The American Heart Association has established guidelines for a heart-healthy lifestyle. Following these recommendations as Lloyd-Jones & McKibbin (2018) describe efforts to manage food choices and portion sizes, incorporate daily exercise, maintain a healthy weight, quit smoking, monitor blood pressure, and keep cholesterol and blood sugar levels in check—can contribute to increased longevity and improved quality of life. Navigating health challenges can be incredibly tough, and I remember being a young healthcare provider, feeling somewhat naive about the struggles individuals face in managing their well-being. 
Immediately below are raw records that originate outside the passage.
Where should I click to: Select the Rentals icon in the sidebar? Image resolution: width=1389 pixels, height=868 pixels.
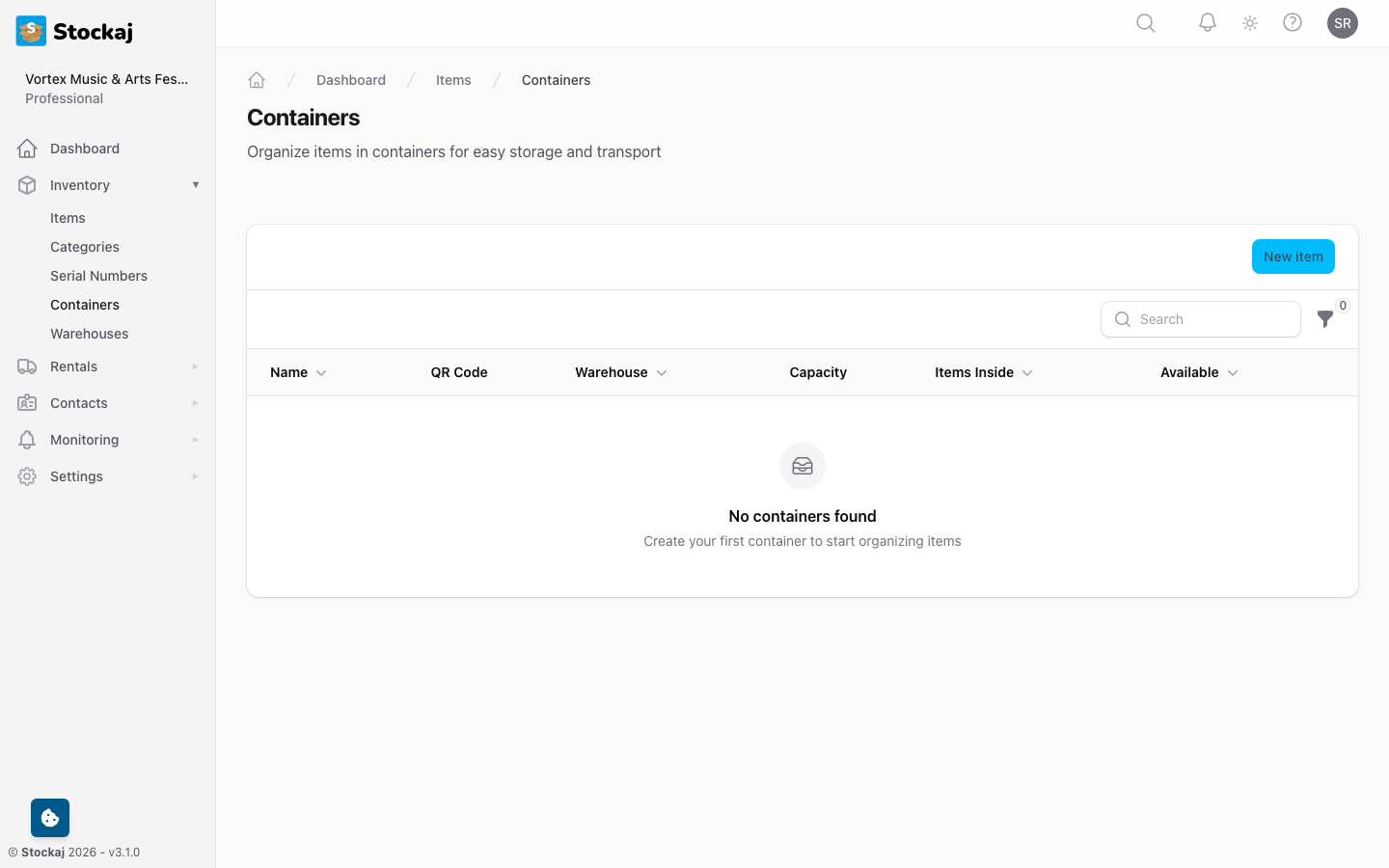coord(27,366)
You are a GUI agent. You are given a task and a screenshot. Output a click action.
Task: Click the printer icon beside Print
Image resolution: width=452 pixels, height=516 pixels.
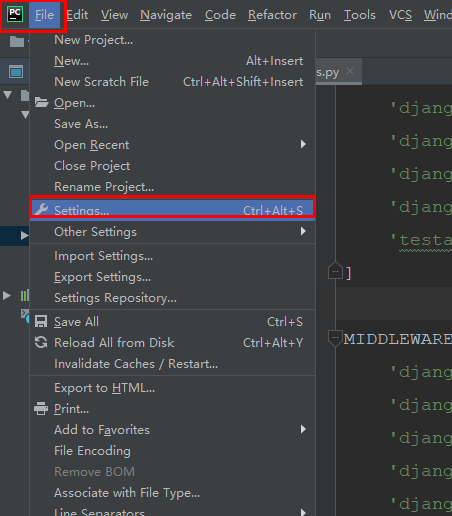(x=41, y=409)
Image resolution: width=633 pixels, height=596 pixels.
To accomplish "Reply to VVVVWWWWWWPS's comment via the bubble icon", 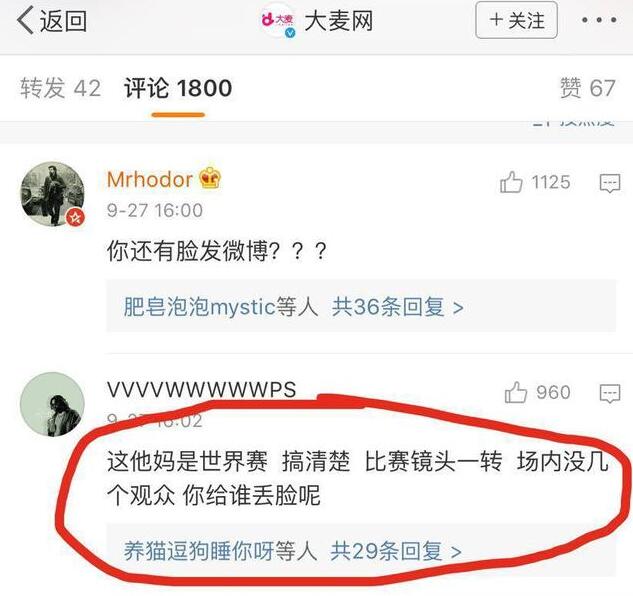I will click(610, 393).
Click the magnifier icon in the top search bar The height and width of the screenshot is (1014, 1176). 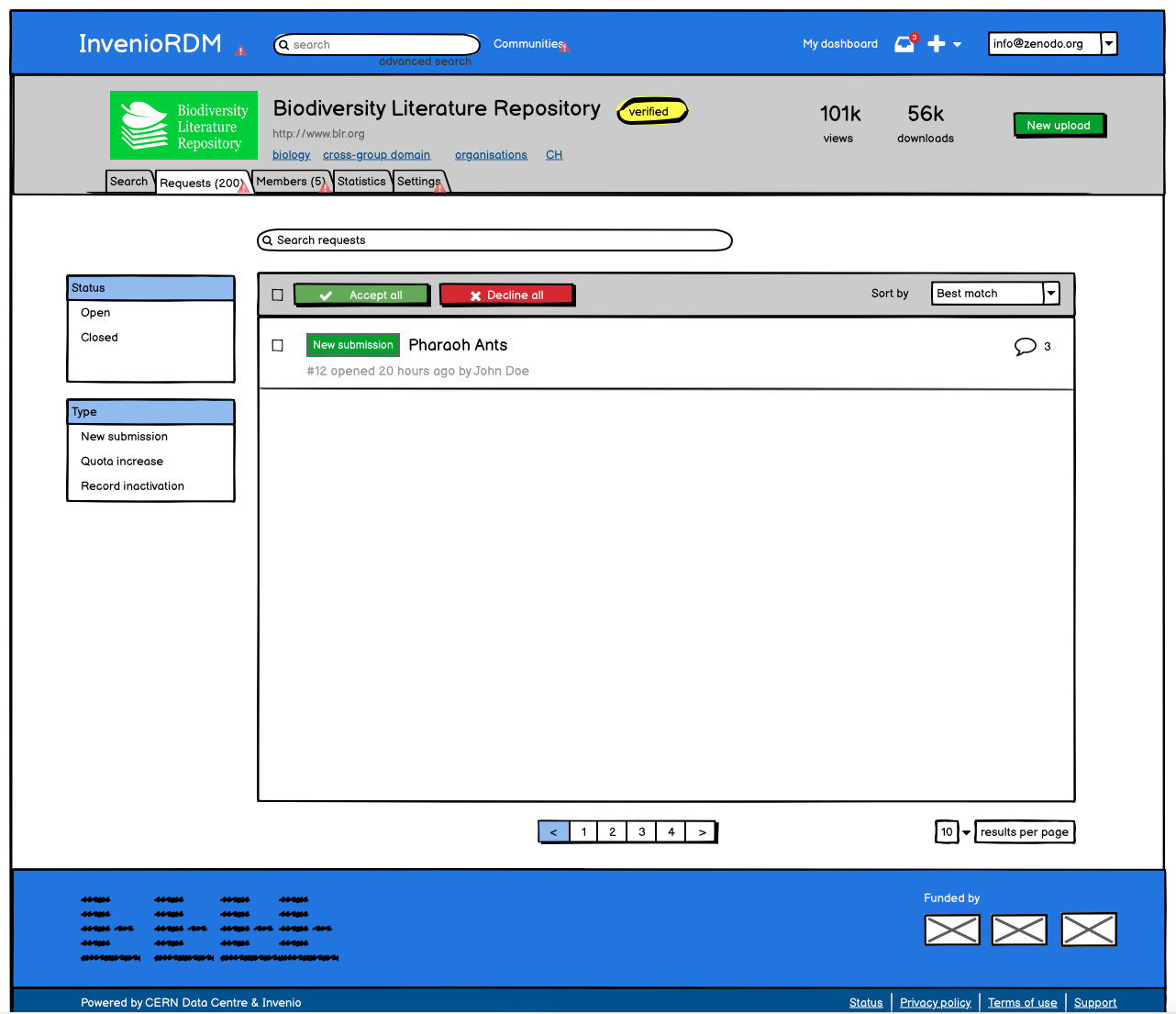(285, 44)
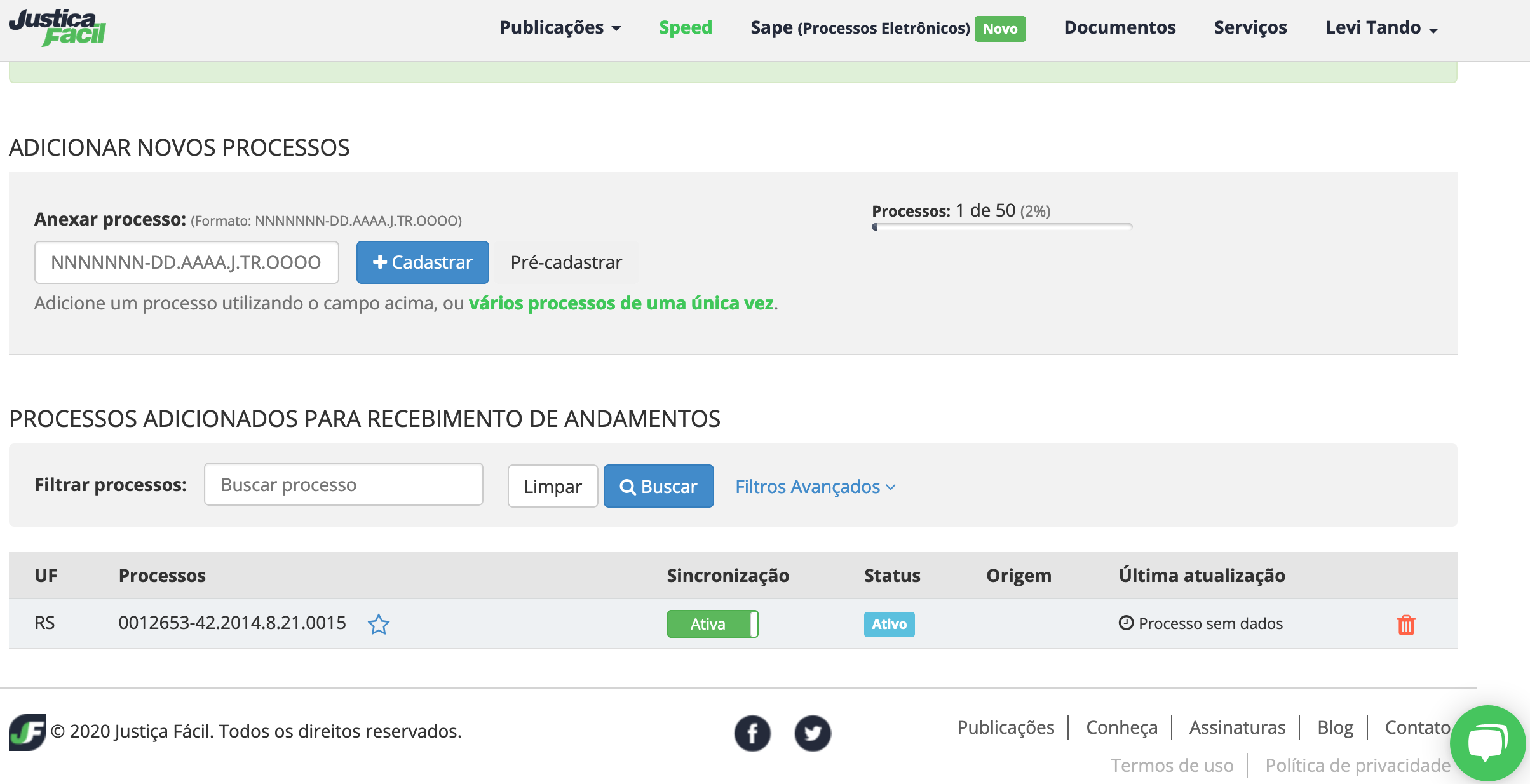
Task: Go to the Speed menu item
Action: point(685,28)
My time in the hospital has deeply influenced my understanding, echoing what Atul Gawande (2014) articulately expresses: our approach to self-care is often shaped by our awareness of the time we have left to live. I recall my experience in my twenties, serving in the Marine Corps, where I felt invincible, almost bulletproof. Yet, now, at fifty, I've realized how profoundly my perceptions of the years ahead affect how I care for my body. It's a journey that many of us experience, where our views on life can inspire us to treat ourselves by making healthy choices or continue to plague ourselves from some of our poor decisions in terms of those modifiable risk factors such as not smoking, for example. 


References:


Centers for Disease Control and Prevention. (n.d.). Fast facts: Health and economic costs of chronic conditions. Centers for Disease Control and Prevention. https://www.cdc.gov/chronic-disease/data-research/facts-stats/index.html


Gawande, A. (2014). Being mortal: medicine and what matters in the end. Picador.


Lloyd-Jones, D. M. & McKibbin, K. M. (2018). Promoting Good Health. In J. Larry Jameson & Anthony S. Fauci & Dennis L. Kasper & Stephen L. Hauser & Dan L. Longo & Joseph Loscalzo (20th Eds., Vol. 1), Harrison's Principles of Internal Medicine (pp. 8-13). McGraw-Hill Education. 


Mark, Daniel B., & Wong, John B. (2018). Decision-Making in Clinical Practice. In J. Larry Jameson & Anthony S. Fauci & Dennis L. Kasper & Stephen L. Hauser & Dan L. Longo & Joseph Loscalzo (20th Eds., Vol. 1), Harrison's Principles of Internal Medicine (pp. 13-22). McGraw-Hill Education. 


Mehra, Mandeep R. (2018). Cardiac Transplantation and Prolonged Assisted Circulation. In J. Larry Jameson & Anthony S. Fauci & Dennis L. Kasper & Stephen L. Hauser & Dan L. Longo & Joseph Loscalzo (20th Eds., Vol. 2), Harrison's Principles of Internal Medicine (pp. 1797-1801). McGraw-Hill Education.